The Emergence of New Life

In last week’s reflection, we noted the weariness that afflicts so many of us as a result of a prolonged pandemic which leaves an uncertain future. We also referred to many sources which maintain that out of this form of death new life may emerge.

A story I read many years ago, Hope for the Flowers, by Trina Paulus, echoes a similar theme. It uses the image of the lowly caterpillar who creeps upon the ground only to emerges as a beautiful butterfly who soars in the air. It is a story of hope, in which life moves through a seeming death to a new and fuller life.

A fascinating review of this book is offered by author, Deepak Chopra. In part, he writes. “In Trina Paulus’ book, Hope for the Flowers, two caterpillars get caught up in the fallacy of competition and struggle to reach the top of a caterpillars pile. By journey’s end, however, they learn that their true nature, and that of every other caterpillar is not one of winning and being at the top, but of going within and emerging as beautiful butterflies who were born to soar.

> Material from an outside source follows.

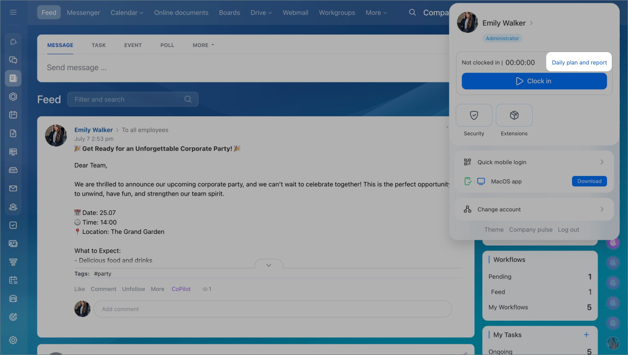The width and height of the screenshot is (628, 355).
Task: Click the Filter and search field
Action: [x=128, y=100]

Like the caterpillars in that tale, very early on in our lives, we may have received messages that we must compete in order to succeed. … There seemingly must always emerge winners and losers, … with only so much glory, love, money and other resources to go around. …This response creates separation which pulls us away from the natural flow of the universe.

“The truth is that abundance exists all around us, in nature, in our local grocery stores, in the deep love of our friends and family – everywhere in the universe. In going within and connecting with the true self, we find it easier to understand this and appreciate what we already have. … From this place of gratitude, we invite our egos to step aside and we feel a greater kinship with everyone and everything around us. … We experience a new way of being, choosing to see the world as an abundant place with room enough for all to express their unique talents and succeed. Here, we step into, and embrace unity, peace and infinite abundance.”

Theologian and sociologist, Gregory Baum, expresses a similar view. He writes vividly that human life can be shattered–by failures, sickness, disappointments, accidents, and the like. “It is possible, “ he observes, “to have one’s life shattered like a precious vase and despair over ever being able to rebuild it. … These deaths in the midst of life are what we are most afraid of. “ Yet, he continues, even in these conditions there remains a summons to new life, that out of the fragments left to us after the storm, there remains the possibility of becoming more human.

In two films, one a fictionalized account, Awakenings, and the other a documentary, Alive Inside, people who have been withdrawn for a long time, suddenly awaken to who they have been, one through a drug and the other through familiar music. While the emergence is brief, it is an illustration of a constant theme in the arts, spirituality, and religion, that new life is possible, even out of situations of great loss and suffering.

The theme for our times is one of gratitude for the past and hope for the future, while living as fully, creatively, and responsibly in the present. None of the heaviness of feelings is denied but they are not given the final word on our story, they do not become the dominant theme in our life script. The theme becomes a hope for life even out of the many deaths in the midst of life. Inseparable from this underlying attitude is a sense of gratitude for the gift of life, a sense of the sacred worth of our own life, and a responsibility for honouring that life within ourselves, and gradually extending our compassion for others, and to our participation in whatever way possible in the fashioning of a more just society.

May every experience of inner sorrow or loss you experience become the birthplace of new life and hope which issue in a renewed gratitude for life and a deepening compassion for ourselves and one another.